Between the ongoing influence of remote work and Internet of Things (IoT), the number and diversity of devices that have to be managed by endpoint security tools is on the rise. As a consequence, the number of available tools to manage them has also risen.
An ESG survey of 380 security professionals, commissioned by cybersecurity company Syxsense, showed that companies using larger numbers of different tools to manage their endpoints had larger proportions of unmanaged endpoints, compared to those with fewer. Put simply, the complexity of the current-day device environment is leading to worse security, according to the research.
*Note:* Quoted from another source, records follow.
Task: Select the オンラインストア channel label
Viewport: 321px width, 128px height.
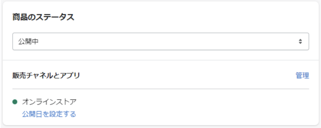Action: [49, 102]
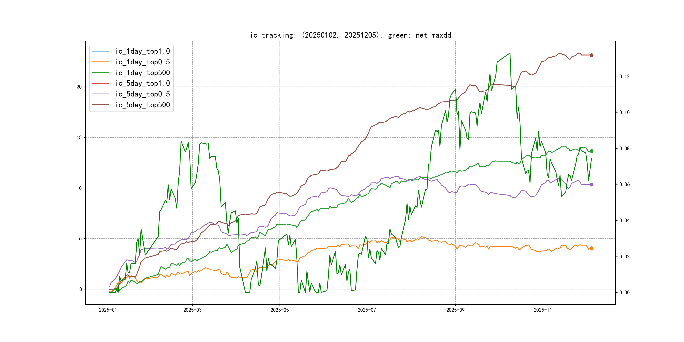Click the 2025-05 x-axis tick label
The image size is (684, 342).
click(279, 310)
Diversity of devices increase
Device diversity, in particular, has increased sharply of late. While Windows PCs were still the most common devices under management, with 65 per cent of survey respondents saying they were managing one or more such devices, IoT devices were the second-most common, at 61 per cent for general purpose devices and 54 per cent for specialised gadgets.
Chromebooks, Android devices, and phones and tablets running iOS were also common devices under management.
Overall, however, respondents said that the task of keeping their devices managed has gotten easier in the past two years. Over half — 56 per cent — said that endpoint security is either “somewhat” or “much” easier to handle today as compared to two years ago, while 58 per cent said the same about endpoint management.
Roughly a third of organisations said that they had experienced multiple endpoint-related security incidents. Of those, 54 per cent said that more than 20 per cent of their overall endpoints were unmanaged, while 83 per cent put that figure at between 11 per cent and 20 per cent. More unmanaged endpoints, in short, appear to lead to a greater likelihood of a cyber attack.
Implementing dedicated endpoint protection solutions has a correspondingly positive effect on security, as 44 per cent of respondents said that they discovered unsecured systems when putting such products into production, and 40 per cent said that they found sensitive data in places where it should not be.
The biggest individual challenges in endpoint management, according to ESG’s data, centre on patch management. Over a third — or 34 per cent — of respondents said that a major challenge in this area was aligning IT and security priorities for patching, while a similar number said that tracking specific vulnerabilities and patch management were the most serious issue.
Unpatchable vulnerabilities were rated as highly difficult by 31 per cent, while automating the endpoint management workflow was cited by 30 per cent.